Menenia se sentía morir. Aquello no podía ser cierto, ¿o sí? Quizá eso explicara por qué había sentido lo que una vestal no debía sentir nunca por un hombre; por eso había estado tan cerca del crimen incesti, aunque siempre hubiera podido controlarse; por eso estuvo a punto de decir que sí a Celer y escapar con él y huir de Roma cuando le pidió ayuda para enviar un mensaje al emperador Trajano. En su interior pugnaban dos fuerzas contrapuestas: la sangre de su madre contra la sangre de su terrible padre, la sangre del divino Augusto contra la sangre del más vil de los Césares. Menenia estaba tan absorbida por aquel torrente de pensamientos que apenas podía oír a su madre, que seguía hablando cada vez en voz más alta para intentar recuperar su atención. La joven se dejó caer al suelo, y arrodillada, encogida sobre su propio dolor, empezó a hablar también negándose a aceptar la realidad, sacudiendo la cabeza a un lado y a otro de forma frenética, como si con aquel gesto pudiera cambiar su vida, su origen, Roma entera.

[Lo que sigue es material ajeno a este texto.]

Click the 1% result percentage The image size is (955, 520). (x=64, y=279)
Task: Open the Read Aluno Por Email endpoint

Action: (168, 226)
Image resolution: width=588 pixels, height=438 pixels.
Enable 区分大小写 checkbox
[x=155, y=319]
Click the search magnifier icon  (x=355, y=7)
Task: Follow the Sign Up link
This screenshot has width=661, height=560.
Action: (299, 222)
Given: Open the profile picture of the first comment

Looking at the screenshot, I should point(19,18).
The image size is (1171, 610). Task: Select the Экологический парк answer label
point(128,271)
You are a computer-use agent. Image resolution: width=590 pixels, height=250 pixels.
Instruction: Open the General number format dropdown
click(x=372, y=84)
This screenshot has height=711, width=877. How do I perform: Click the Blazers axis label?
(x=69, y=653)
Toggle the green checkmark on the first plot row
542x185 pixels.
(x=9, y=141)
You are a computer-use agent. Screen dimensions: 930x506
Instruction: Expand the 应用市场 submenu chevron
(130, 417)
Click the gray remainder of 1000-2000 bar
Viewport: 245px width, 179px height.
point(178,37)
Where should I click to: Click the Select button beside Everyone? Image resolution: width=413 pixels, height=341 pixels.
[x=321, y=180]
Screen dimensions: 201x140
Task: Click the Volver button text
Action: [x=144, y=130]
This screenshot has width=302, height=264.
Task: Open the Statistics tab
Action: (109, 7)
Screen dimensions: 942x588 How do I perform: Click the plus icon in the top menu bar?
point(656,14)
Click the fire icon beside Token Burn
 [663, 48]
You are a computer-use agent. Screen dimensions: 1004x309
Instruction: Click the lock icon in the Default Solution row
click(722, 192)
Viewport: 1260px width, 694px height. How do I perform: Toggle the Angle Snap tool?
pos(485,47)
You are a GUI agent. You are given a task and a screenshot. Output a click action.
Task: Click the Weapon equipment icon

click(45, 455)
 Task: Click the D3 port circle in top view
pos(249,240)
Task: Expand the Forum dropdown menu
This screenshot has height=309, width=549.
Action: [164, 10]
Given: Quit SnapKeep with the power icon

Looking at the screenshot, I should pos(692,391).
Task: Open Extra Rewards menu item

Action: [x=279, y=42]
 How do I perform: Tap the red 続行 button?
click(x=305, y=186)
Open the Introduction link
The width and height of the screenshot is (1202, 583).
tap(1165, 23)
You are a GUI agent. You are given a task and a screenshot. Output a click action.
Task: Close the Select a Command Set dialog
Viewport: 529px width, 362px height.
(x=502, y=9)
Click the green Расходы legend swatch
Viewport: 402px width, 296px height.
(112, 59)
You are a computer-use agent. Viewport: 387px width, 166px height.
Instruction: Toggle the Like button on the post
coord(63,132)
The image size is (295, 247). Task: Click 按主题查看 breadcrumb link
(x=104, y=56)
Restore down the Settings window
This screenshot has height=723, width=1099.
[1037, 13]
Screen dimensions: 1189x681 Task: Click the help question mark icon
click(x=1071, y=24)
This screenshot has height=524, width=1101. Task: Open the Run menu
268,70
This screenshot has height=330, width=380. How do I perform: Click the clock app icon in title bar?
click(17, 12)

—¡No, no, no soy hija de Domiciano, ni tú eres mi madre, soy hija de Menenio y de su esposa Cecilia y todo esto es un mal sueño! ¡Una pesadilla, esto no me está ocurriendo, esto no es verdad! ¡No lo es! ¡Tú mientes, el emperador Trajano miente! ¡Todos mentís! ¡Mentíais antes y mentís ahora! ¡No quiero saber más, no quiero! ¡No quiero escuchar más! ¡No quiero hablar más!
Rompió a llorar desconsoladamente y se llevó las manos a las orejas para tapárselas y no oír más, mientras que en su cabeza retumbaba de nuevo, como si cabalgara un caballo descomunal en el interior de sus pensamientos, la carcajada de Domiciano cuando habló con ella la noche que la sacaron de la casa de Menenio: «Vendré a por ti, pequeña, puedes estar segura de que más tarde o más temprano, incluso si te crees ya fuera de mi alcance, regresaré a por ti aunque tenga que hacerlo desde el mismísimo reino de los muertos.» Ella creyó haberse salvado de aquella maldición el día en el que fue absuelta de la acusación de crimen incesti y, sin embargo, ahora veía cómo su padre venía a por ella desde el mismísimo reino de los muertos. Tal y como había predicho.
Sólo quería morir. El suicidio le pareció una bendición y levantó la mirada en busca de alguna daga, de un cuchillo, de cualquier cosa con la que poder cortarse las venas.